Exercise details
Only one stretch of the data is wanted: the line containing "Select Thẻ cào withdrawal sub-item", the line containing "Task: Open the Explorar Catálogo quick action", and every line between them, copied exactly.

Collected data:
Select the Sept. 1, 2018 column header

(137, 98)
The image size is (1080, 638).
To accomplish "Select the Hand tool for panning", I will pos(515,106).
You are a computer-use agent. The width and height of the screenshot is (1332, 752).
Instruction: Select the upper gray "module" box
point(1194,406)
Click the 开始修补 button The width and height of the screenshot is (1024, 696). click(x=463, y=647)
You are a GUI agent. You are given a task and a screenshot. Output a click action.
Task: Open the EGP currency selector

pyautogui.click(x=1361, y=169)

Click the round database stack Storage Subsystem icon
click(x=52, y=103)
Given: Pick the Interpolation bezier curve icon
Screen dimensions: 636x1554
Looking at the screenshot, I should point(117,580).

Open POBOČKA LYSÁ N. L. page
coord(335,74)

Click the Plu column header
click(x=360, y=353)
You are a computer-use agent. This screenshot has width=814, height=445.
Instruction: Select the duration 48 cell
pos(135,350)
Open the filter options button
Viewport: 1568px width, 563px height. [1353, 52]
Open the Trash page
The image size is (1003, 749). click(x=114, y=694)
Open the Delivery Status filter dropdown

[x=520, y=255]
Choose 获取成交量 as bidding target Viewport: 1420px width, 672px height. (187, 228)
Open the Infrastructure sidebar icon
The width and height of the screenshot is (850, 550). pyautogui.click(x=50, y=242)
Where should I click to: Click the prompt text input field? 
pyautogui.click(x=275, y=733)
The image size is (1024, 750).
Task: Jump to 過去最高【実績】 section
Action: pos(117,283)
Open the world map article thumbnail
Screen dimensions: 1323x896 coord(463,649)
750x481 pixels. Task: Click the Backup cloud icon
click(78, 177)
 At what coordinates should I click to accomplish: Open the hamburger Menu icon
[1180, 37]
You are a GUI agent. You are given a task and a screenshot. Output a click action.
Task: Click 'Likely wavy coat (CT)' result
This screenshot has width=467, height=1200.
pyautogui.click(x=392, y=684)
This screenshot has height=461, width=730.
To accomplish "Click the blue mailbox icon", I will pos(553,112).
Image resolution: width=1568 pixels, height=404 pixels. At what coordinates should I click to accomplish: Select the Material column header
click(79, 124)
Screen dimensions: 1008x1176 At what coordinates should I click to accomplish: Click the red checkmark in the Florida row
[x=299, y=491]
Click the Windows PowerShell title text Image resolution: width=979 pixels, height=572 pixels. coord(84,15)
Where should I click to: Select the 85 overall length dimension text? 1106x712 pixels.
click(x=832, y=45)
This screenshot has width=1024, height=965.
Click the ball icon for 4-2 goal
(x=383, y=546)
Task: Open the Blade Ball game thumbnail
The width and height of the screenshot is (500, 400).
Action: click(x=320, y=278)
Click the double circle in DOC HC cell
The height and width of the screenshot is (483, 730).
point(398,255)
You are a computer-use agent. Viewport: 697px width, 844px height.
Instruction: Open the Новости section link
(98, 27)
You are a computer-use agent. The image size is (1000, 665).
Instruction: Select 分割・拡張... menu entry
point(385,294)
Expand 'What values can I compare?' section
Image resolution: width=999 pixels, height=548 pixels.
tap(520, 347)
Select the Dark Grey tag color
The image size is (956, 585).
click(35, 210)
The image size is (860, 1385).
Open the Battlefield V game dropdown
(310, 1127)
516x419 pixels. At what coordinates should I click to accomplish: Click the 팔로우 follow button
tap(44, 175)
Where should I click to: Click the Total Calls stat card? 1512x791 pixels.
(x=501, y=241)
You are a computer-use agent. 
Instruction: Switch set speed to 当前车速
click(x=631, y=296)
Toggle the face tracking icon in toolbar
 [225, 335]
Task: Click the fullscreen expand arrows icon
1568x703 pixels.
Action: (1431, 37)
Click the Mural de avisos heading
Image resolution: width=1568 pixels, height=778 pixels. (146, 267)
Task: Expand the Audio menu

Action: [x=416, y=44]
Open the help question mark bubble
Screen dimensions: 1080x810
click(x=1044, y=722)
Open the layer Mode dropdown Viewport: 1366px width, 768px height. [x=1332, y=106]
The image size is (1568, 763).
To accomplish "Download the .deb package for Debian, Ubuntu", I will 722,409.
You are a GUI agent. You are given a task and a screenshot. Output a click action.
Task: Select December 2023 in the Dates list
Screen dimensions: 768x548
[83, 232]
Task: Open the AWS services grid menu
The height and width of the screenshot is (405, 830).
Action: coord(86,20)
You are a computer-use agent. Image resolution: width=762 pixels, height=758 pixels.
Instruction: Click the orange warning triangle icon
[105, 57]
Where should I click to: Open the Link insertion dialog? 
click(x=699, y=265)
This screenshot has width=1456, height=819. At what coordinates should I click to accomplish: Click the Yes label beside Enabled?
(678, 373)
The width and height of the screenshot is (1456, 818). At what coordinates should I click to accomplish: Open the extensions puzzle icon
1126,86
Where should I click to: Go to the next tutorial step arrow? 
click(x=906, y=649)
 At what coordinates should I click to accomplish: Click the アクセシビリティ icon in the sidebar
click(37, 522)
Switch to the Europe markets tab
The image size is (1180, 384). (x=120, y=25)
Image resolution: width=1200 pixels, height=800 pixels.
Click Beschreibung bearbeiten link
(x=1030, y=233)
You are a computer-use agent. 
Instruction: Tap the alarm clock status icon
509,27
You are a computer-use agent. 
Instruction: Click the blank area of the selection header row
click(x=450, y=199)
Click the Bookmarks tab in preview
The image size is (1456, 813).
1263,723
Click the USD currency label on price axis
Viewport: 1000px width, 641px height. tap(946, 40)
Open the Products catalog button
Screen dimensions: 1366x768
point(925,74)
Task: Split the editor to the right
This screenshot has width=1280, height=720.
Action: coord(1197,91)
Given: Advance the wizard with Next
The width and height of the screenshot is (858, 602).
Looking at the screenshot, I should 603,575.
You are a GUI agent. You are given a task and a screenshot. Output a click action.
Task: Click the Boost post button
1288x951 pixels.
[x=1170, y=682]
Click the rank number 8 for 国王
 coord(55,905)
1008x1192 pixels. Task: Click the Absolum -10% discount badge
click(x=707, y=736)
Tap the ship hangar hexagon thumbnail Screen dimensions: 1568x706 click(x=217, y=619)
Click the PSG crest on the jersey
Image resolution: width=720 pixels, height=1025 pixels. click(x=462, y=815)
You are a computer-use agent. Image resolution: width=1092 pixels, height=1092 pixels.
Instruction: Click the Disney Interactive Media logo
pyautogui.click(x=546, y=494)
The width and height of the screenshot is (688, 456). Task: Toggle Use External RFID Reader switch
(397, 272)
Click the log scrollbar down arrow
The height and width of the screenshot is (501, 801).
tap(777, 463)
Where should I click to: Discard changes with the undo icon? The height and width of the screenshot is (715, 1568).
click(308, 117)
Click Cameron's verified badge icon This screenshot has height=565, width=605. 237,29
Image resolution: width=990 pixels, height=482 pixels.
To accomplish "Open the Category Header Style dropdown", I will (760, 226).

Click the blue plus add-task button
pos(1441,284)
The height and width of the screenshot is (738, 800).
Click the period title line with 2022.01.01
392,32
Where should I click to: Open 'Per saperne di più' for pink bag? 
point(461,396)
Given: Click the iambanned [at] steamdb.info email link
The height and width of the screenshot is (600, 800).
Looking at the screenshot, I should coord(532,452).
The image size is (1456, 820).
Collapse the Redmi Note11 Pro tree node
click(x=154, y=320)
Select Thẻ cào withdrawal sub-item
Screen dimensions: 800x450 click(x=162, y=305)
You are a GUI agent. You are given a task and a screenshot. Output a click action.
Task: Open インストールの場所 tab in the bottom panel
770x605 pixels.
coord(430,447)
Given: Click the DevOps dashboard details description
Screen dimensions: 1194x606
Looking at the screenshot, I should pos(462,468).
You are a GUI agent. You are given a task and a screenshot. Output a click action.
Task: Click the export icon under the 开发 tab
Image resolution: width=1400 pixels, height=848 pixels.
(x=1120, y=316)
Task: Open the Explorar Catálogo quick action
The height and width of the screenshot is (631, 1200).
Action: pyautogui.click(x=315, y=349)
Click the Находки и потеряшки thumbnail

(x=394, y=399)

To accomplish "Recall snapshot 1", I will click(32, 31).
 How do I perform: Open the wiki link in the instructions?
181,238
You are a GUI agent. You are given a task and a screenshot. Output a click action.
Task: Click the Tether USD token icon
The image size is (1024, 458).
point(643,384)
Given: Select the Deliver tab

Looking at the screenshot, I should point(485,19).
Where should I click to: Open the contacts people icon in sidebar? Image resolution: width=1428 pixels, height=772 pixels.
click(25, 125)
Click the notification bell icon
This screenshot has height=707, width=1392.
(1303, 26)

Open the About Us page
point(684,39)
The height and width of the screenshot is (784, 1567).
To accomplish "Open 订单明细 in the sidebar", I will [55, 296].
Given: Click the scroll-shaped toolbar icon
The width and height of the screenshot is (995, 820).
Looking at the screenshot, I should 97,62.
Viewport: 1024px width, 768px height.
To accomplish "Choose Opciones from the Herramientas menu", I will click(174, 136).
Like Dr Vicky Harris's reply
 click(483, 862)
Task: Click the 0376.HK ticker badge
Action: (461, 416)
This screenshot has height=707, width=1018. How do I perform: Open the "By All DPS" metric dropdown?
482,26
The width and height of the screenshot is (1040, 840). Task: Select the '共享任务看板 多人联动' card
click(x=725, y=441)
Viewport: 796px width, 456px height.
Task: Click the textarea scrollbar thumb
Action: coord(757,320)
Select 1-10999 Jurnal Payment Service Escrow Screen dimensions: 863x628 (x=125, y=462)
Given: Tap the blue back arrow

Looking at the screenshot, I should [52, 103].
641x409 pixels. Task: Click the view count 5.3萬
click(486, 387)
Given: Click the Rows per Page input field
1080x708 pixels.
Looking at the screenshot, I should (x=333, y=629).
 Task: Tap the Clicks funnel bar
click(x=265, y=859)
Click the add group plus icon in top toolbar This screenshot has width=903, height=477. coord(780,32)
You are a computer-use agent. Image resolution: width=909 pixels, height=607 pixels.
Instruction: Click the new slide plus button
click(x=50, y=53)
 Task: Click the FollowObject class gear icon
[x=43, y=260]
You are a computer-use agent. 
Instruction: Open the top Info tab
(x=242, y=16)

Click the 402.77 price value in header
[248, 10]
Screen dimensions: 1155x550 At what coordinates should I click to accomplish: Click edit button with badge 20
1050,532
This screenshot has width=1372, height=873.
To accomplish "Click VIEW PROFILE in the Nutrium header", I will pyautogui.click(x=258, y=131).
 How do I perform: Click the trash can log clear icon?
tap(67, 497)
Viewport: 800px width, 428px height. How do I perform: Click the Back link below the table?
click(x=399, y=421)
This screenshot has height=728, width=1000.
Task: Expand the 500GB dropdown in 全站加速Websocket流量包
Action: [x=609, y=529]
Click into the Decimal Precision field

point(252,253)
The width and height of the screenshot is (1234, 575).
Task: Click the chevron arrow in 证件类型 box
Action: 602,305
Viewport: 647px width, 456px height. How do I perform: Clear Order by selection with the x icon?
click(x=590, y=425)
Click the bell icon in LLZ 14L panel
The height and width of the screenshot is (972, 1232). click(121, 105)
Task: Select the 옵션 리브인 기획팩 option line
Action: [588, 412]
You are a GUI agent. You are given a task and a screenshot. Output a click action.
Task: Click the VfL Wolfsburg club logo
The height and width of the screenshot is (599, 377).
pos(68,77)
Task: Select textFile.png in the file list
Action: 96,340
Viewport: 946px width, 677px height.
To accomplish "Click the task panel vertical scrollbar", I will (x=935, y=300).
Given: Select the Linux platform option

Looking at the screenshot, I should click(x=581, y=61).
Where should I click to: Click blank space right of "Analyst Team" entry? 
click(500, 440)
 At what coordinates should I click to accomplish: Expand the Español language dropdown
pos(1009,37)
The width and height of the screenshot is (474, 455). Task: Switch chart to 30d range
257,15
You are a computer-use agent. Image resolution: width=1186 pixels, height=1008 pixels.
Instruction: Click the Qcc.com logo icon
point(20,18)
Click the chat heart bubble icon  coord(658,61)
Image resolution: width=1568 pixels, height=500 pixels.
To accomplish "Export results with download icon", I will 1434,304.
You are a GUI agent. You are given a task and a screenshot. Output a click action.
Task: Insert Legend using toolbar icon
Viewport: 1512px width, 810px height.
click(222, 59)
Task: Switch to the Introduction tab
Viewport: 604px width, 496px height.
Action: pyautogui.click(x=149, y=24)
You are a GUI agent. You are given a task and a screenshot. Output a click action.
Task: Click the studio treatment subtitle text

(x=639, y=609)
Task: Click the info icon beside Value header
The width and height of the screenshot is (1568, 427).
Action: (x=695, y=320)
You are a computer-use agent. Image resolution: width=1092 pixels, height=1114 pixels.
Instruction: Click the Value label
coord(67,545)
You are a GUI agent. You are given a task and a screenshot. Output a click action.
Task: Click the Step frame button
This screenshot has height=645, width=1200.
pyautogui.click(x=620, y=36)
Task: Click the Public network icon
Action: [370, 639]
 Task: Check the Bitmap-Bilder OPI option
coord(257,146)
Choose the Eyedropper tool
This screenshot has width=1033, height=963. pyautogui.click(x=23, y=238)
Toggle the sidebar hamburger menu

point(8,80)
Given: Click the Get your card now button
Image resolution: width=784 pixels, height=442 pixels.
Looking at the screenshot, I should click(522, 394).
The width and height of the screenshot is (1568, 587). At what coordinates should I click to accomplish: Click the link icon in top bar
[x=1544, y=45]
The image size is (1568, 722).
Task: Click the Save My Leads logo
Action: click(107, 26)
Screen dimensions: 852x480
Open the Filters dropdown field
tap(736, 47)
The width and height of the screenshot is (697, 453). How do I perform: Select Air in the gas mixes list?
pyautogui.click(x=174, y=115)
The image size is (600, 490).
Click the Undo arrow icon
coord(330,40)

Task output
Select Thẻ cào withdrawal sub-item
Screen dimensions: 800x450 click(x=162, y=305)
You are a GUI agent. You are given a task and a screenshot. Output a click action.
Task: Open インストールの場所 tab in the bottom panel
770x605 pixels.
coord(430,447)
Given: Click the DevOps dashboard details description
Screen dimensions: 1194x606
Looking at the screenshot, I should pos(462,468).
You are a GUI agent. You are given a task and a screenshot. Output a click action.
Task: Click the export icon under the 开发 tab
Image resolution: width=1400 pixels, height=848 pixels.
(x=1120, y=316)
Task: Open the Explorar Catálogo quick action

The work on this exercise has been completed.